A NEW Department of Jobs and Small Business report showed that public sector workers securing new workplace deals in the September quarter will average 2 per cent in wage rises, a significant fall from 3 per cent the previous year.
Growth in public servant salaries under new agreements will struggle to keep pace with cost of living rises, turning wage increases into pay cuts in real terms as the government predicts inflation will climb from 1.9 per cent to 2.25 per cent next year.
The figures come following a multi-year industrial war over new enterprise agreements for public servants that reached an end on multiple fronts last year.
The Jobs and Small Business department used new workplace agreements at two of the government’s largest agencies, Defence and the Australian Taxation Office, as well as Australia Post and the CSIRO, among others to estimate the average wage rises enshrined in industrial deals covering public servants until 2020.
Public and private sector wages rose at nearly an equal rate in deals reported in the June quarter, but the public service’s average wage growth has fallen behind by a 0.4 per cent gap.
Community and Public Sector Union acting national secretary Michael Tull said the Coalition’s public sector bargaining policy was to blame for the result after it capped wage rises at 2 per cent and targeted rights and conditions.
“The government’s approach has cost public service workers and their families and hurt the whole economy,” he said.

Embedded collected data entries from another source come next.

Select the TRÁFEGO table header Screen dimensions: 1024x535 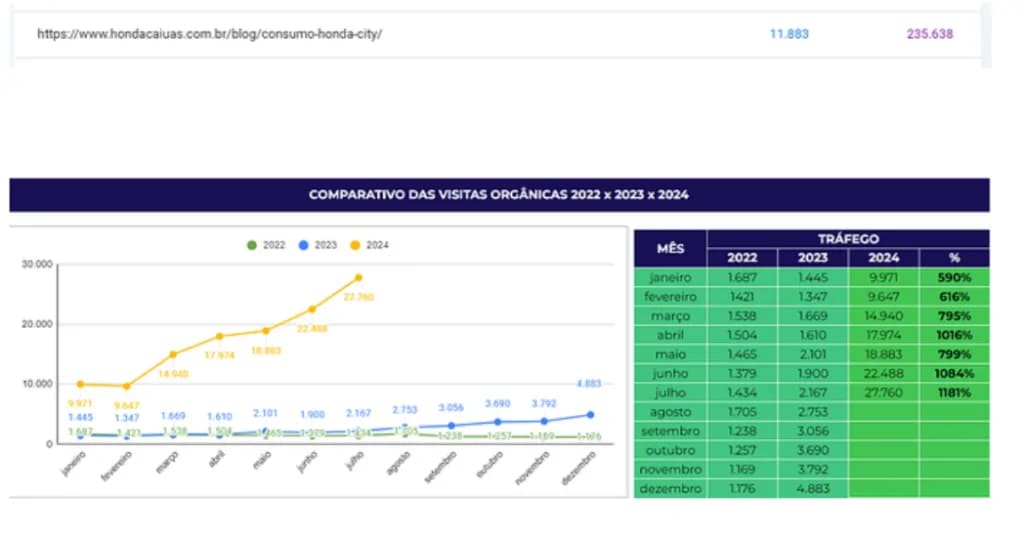(x=847, y=239)
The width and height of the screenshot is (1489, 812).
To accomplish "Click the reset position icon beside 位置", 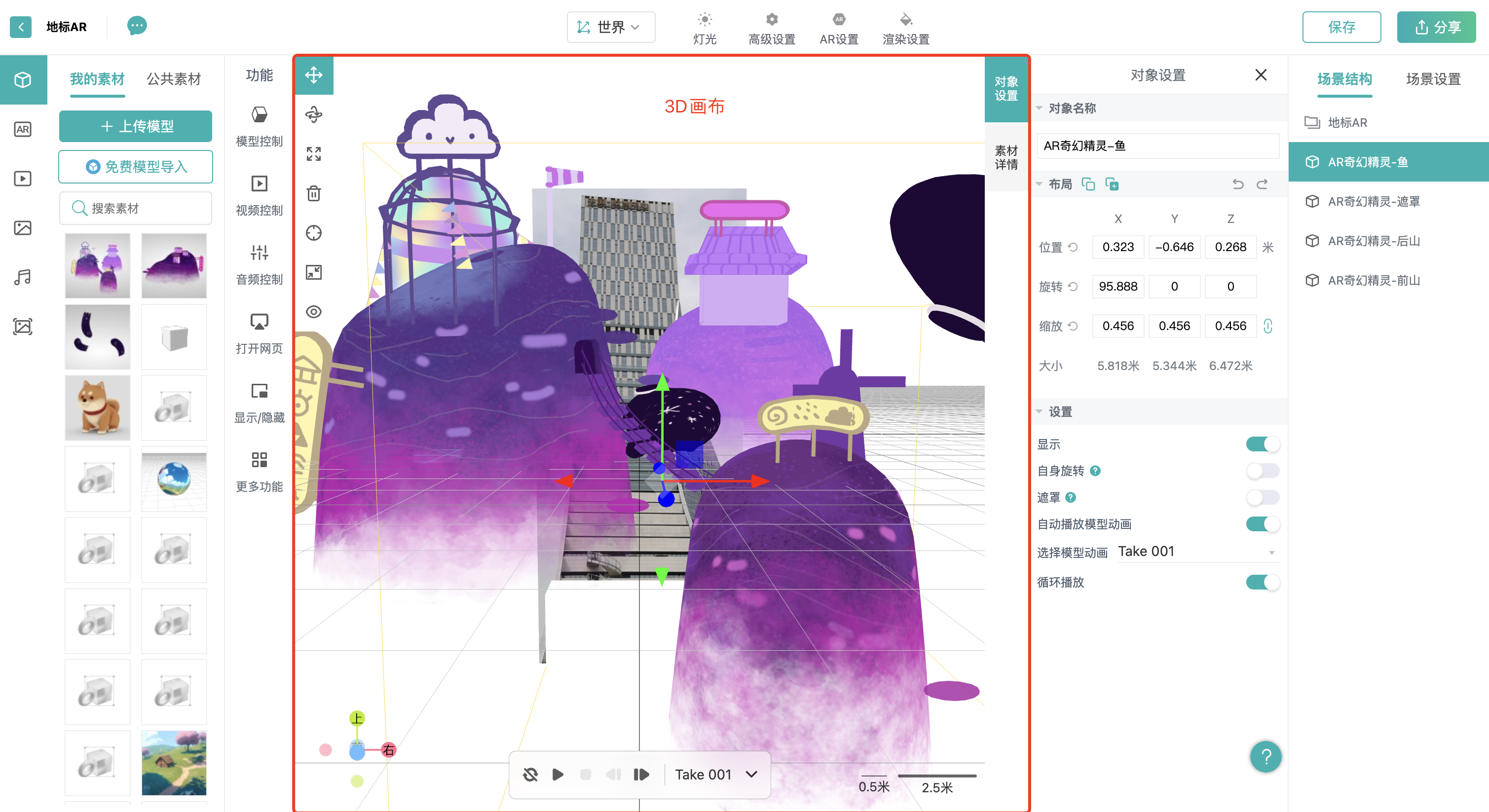I will [1074, 247].
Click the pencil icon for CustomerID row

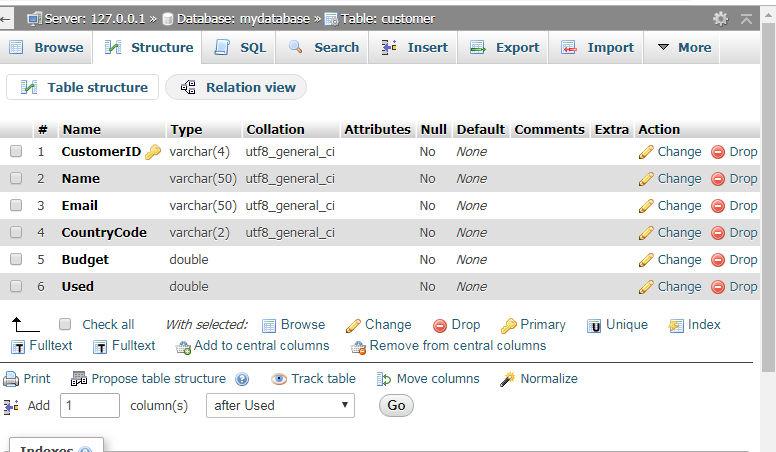646,152
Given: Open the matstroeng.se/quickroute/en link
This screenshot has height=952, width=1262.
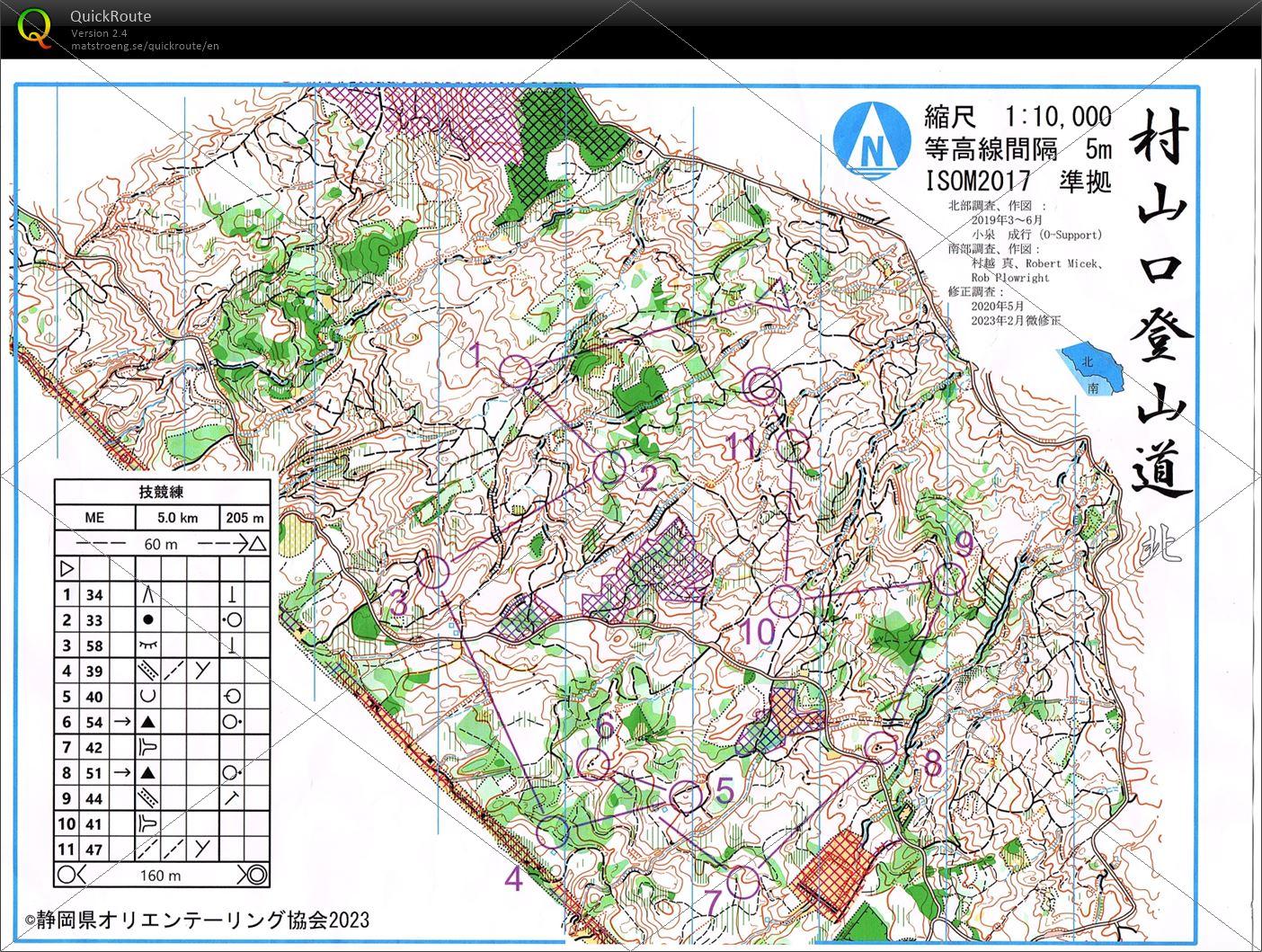Looking at the screenshot, I should 145,46.
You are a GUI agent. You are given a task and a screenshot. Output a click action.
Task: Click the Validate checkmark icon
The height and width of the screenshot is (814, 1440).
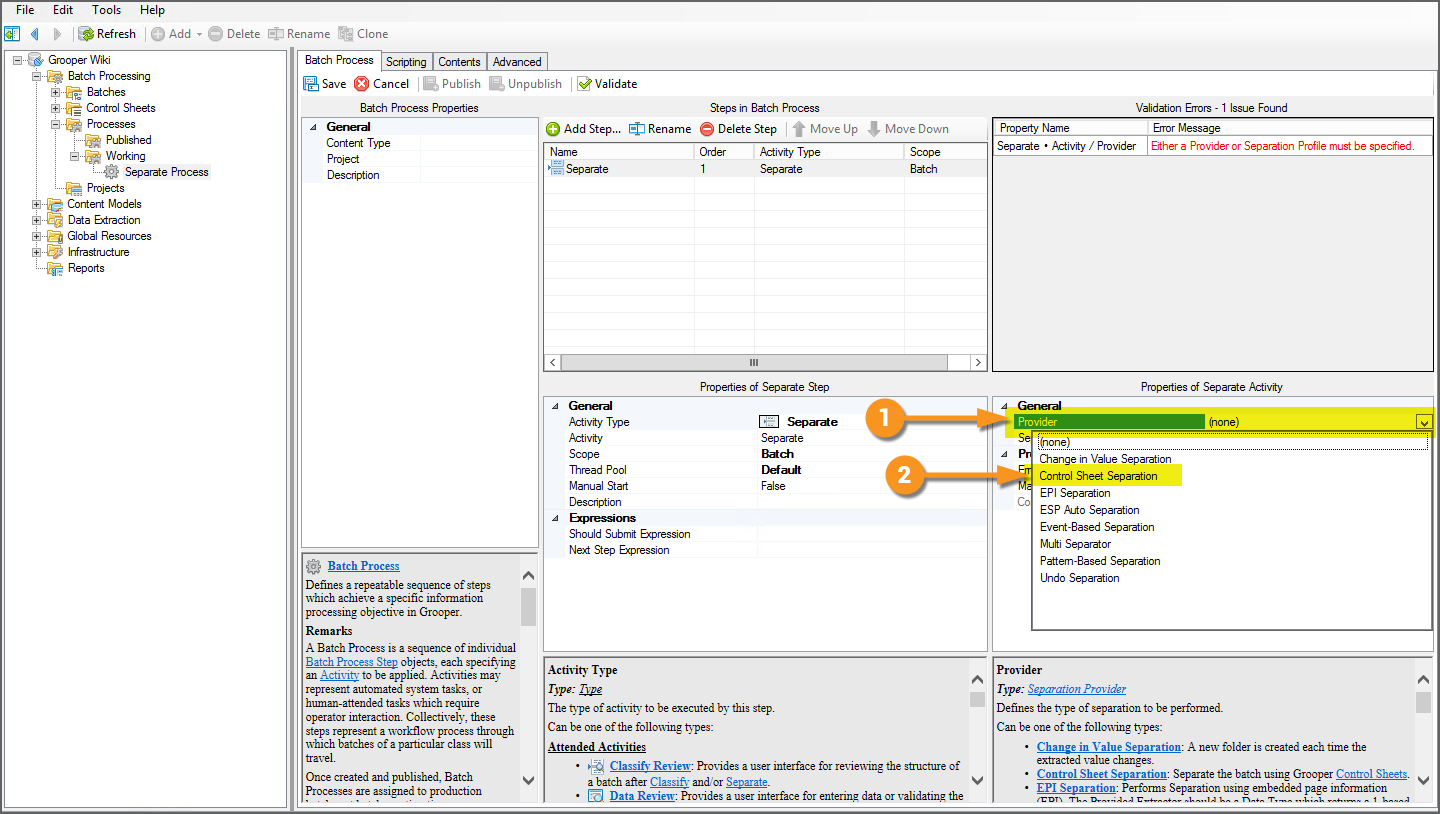click(584, 84)
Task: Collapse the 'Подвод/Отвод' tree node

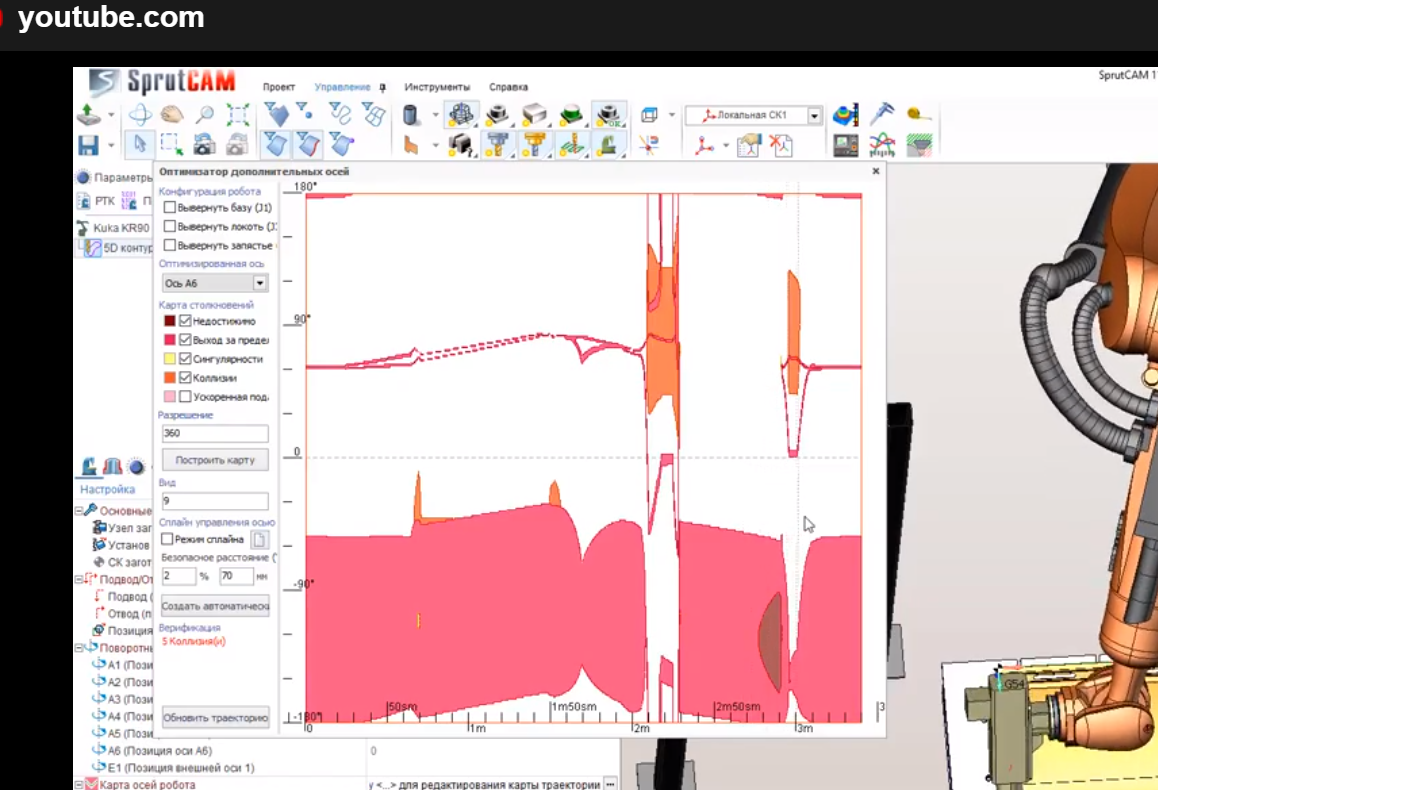Action: pos(80,579)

Mr Tull said the data hid the true extent of the pay cut because it didn’t reveal damage caused by the government’s wage freezes during bargaining.
“Commonwealth public sector workers whose new agreements are recorded in this report had their wages frozen for more than three years, so the reality is their pay rises amount to less than 1 per cent a year,” he said.
“That means the wages of tens of thousands of Commonwealth public sector workers have gone backwards in real terms since the Coalition came to power.”
A spokeswoman for new minister assisting for the public service, Kelly O’Dwyer, said the government’s workplace bargaining policy provided competitive salaries that met community standards, and that its cap on wage rises was reasonable as the federal budget remained in deficit.
The Jobs and Small Business department figures did not simply reflect the workplace bargaining policy as it included wages data from all levels of the public sector – including local and state – across Australia, the spokeswoman said.
Mr Tull said most public servants providing services were paid average or below-average wages, but their pay rises under the latest round of deals were the worst on record.
“The Turnbull government should be leading by example to encourage the decent wages growth that’s urgently needed for our economy and ordinary Australians currently suffering as their pay packets remain stagnant or go backwards, but they’ve instead made the problem even worse with wage freezes and other hardball industrial tactics.”
Labor employment and workplace relations spokesman Brendan O’Connor said the wage rise figures showed that people were struggling to make ends meet.